The film, by some considered Monicelli’s finest work and the best Italian comedy of all, was nominated for an Oscar for best foreign language movie and won Monicelli a Golden Lion at the Venice Film Festival.
“This movie contaminates historical tragedy with the classic motifs of Italian comedy, thus desecrating a topic _ World War I massacres _ that was still taboo for national cinema,” said Italian critic Paolo Mereghetti.
Almost 50 years after “The Great War,” Monicelli returned to the theme of conflict in 2006 with his last movie, “Le Rose nel Deserto” (“Desert Roses”), about the lives of Italian soldiers stationed in Libya during World War II.
“Without these elements _ hunger, death, disease, misery _ we couldn’t make people laugh in Italy,” the director once said.
Monicelli was born in Viareggio, a seaside town in Tuscany, on May 15, 1915.
His first notable work came in the late 1940s when he co-directed Toto in a number of successful movies, including the bittersweet “Guardie e Ladri” (known as “Cops and Robbers”) in 1951.
The 1963 movie “I Compagni” (“The Organizer”), starring Mastroianni as a professor stirring up unionism in industrial northern Italy, won Monicelli, who also co-wrote the film, an Oscar nomination for best original screenplay.

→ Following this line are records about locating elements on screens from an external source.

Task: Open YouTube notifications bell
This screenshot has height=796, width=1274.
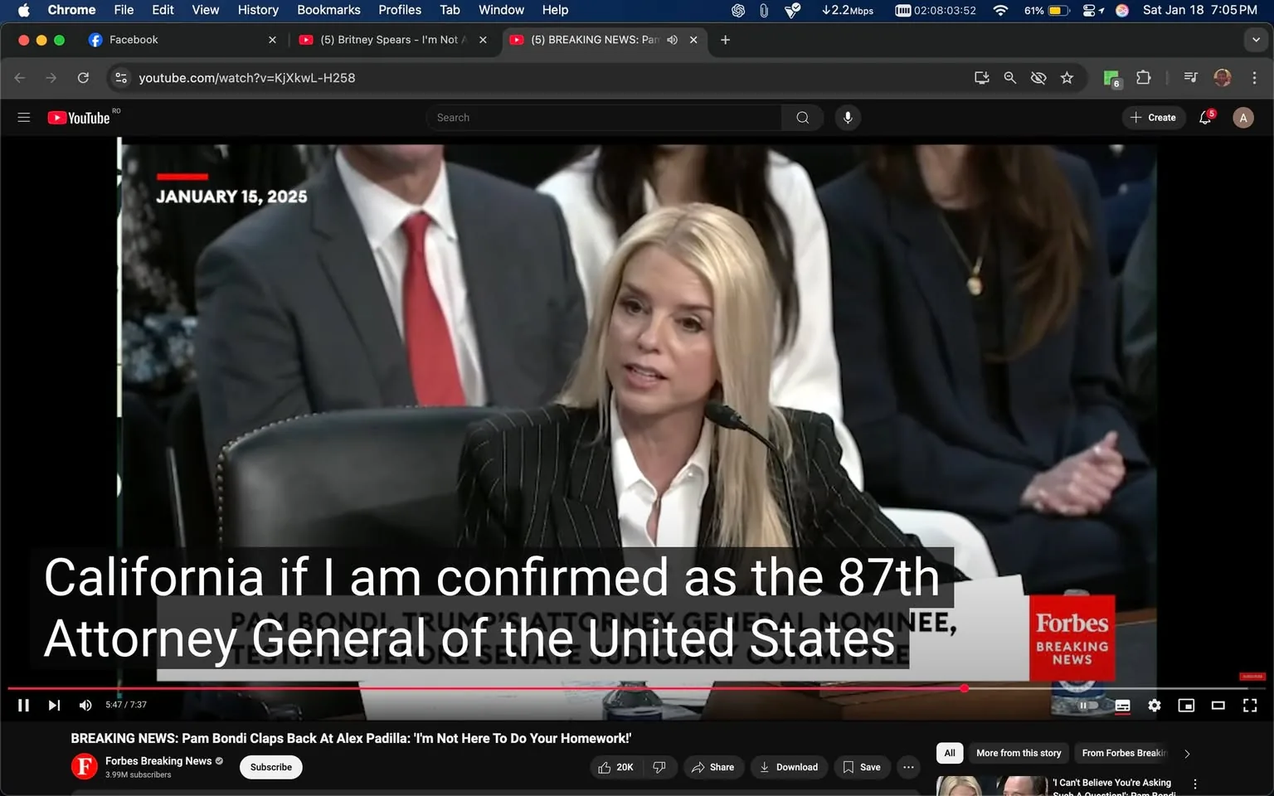Action: (x=1204, y=117)

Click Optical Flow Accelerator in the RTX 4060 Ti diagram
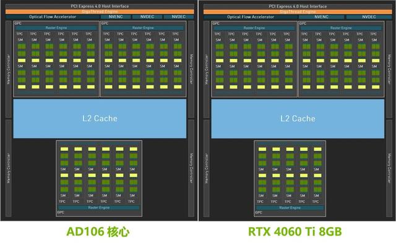pyautogui.click(x=251, y=17)
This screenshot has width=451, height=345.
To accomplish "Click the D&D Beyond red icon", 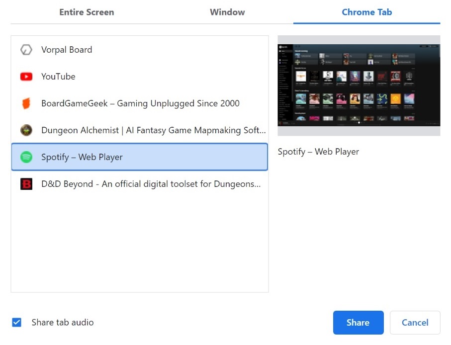I will (26, 184).
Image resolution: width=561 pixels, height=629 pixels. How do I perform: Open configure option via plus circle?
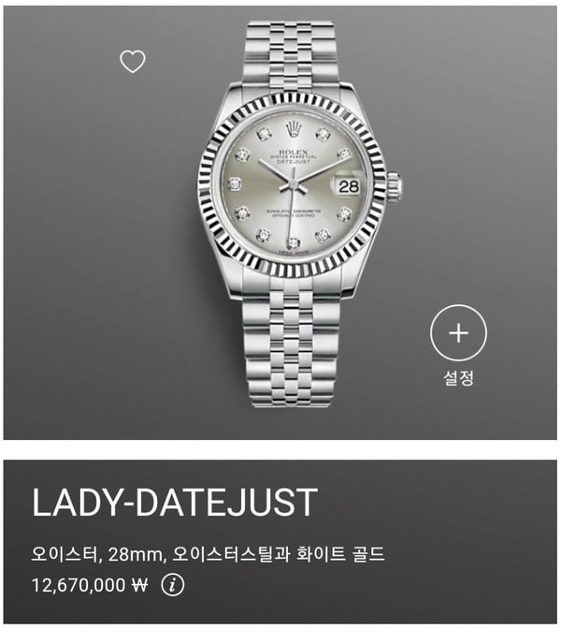coord(458,333)
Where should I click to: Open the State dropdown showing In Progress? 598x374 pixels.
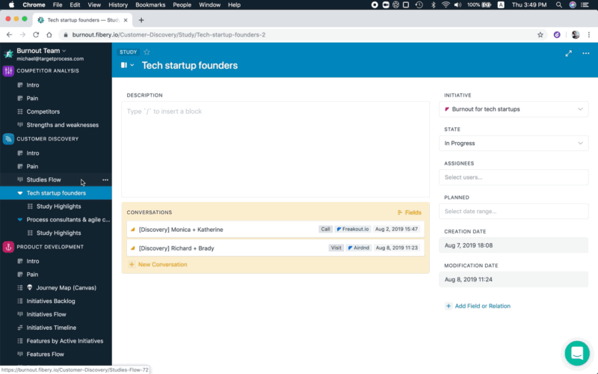click(x=514, y=143)
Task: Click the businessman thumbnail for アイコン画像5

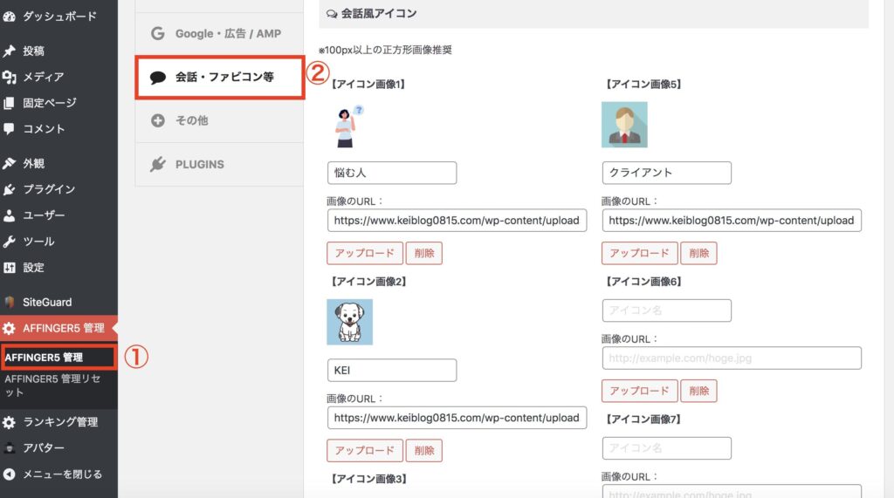Action: click(x=624, y=125)
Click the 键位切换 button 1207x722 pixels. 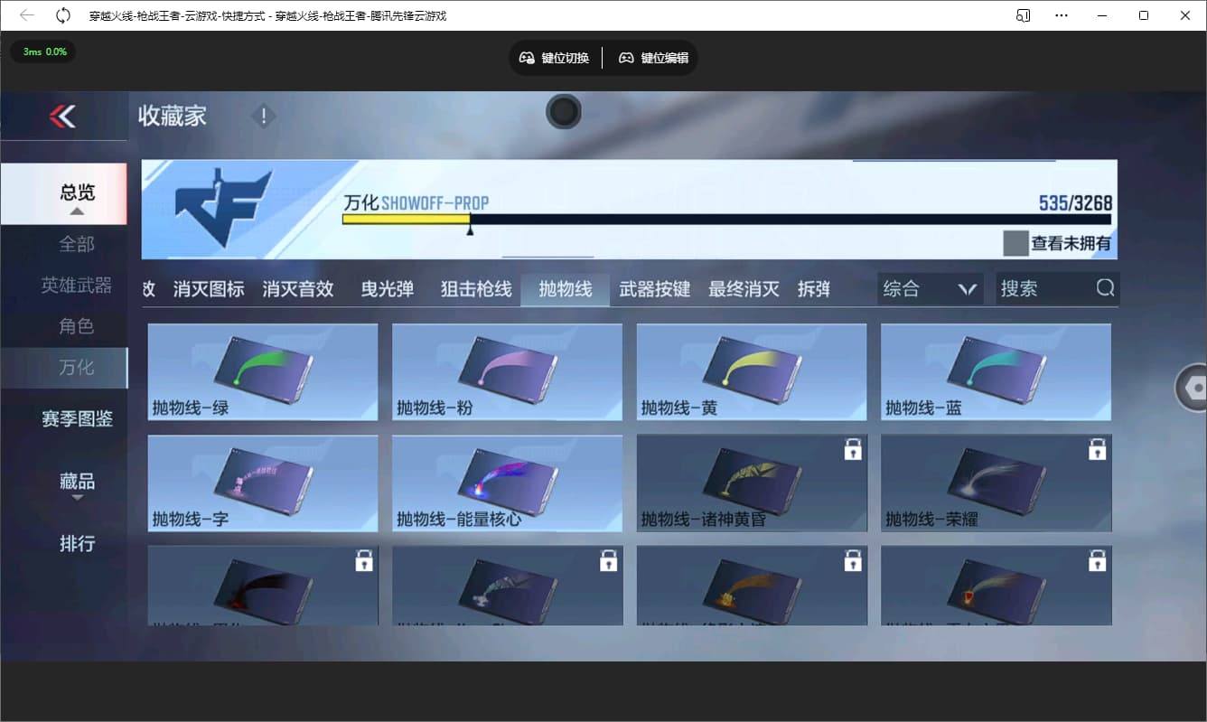[554, 57]
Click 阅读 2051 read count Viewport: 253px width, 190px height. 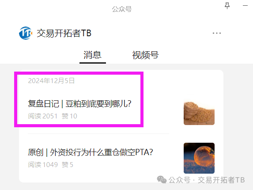(x=43, y=116)
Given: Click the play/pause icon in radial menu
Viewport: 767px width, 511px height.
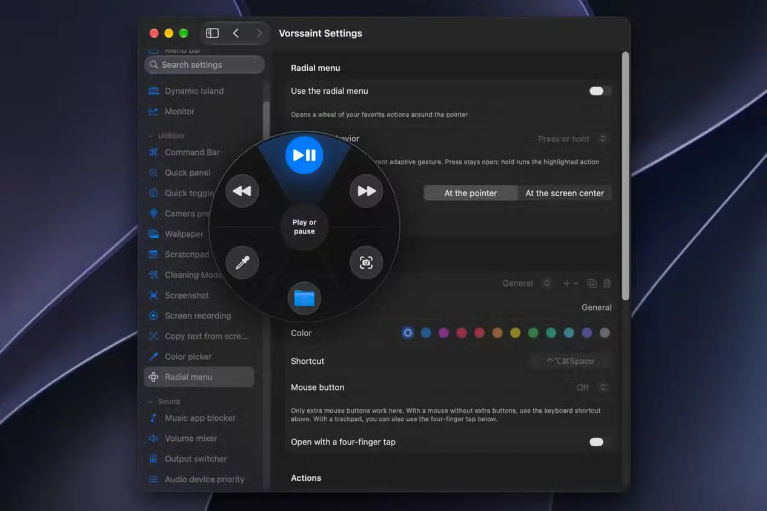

Another Academy Award nomination for best foreign language movie came for “La Ragazza con la Pistola” (known as “Girl with a Pistol”), released five years later and starring Monica Vitti as a Sicilian girl traveling to swinging London to kill her unfaithful lover.
Over the course of a career that spanned five decades and over 60 films, Monicelli collected some huge hits.
“L’Armata Brancaleone” (“For Love and Gold”), released in 1966, follows the adventures of an unlikely group of men in the Middle Ages led by a pompous knight played by Gassman in one of his most famous roles.
In the mid-1970s, “Amici Miei” (known as “My Friends”) again highlights Monicelli’s skills in mixing humor and bitterness in a tale of middle-aged friends who spend their lives organizing sophisticated pranks as a way to deal with failure, loneliness and the prospect of death.
Years later, another critically acclaimed and hugely successful movie, “Il Marchese del Grillo,” depicted the life of a decadent aristocrat in 19th-century Rome.
Monicelli looked at female friendship in a movie about the role of women in today’s family and society, “Speriamo Che Sia Femmina” (“Let’s Hope It’s a Girl”), with an all-star cast including Catherine Deneuve, Liv Ullman and Stefania Sandrelli.
Referring to the director’s suicide, Sandrelli told the Italian news agency ANSA that “knowing Mario, this was for him an extreme gesture of freedom, of anti-conformism.” Italian newspapers said Monicelli’s own father had committed suicide decades before.
News reports said Monicelli had been in and out of the hospital for years for prostate cancer. Earlier reports said he was being treated for pancreatic problems.
Relatives said they would hold a wake Wednesday in the Rome neighborhood where Monicelli lived so residents could pay their respects, but there would be no funeral.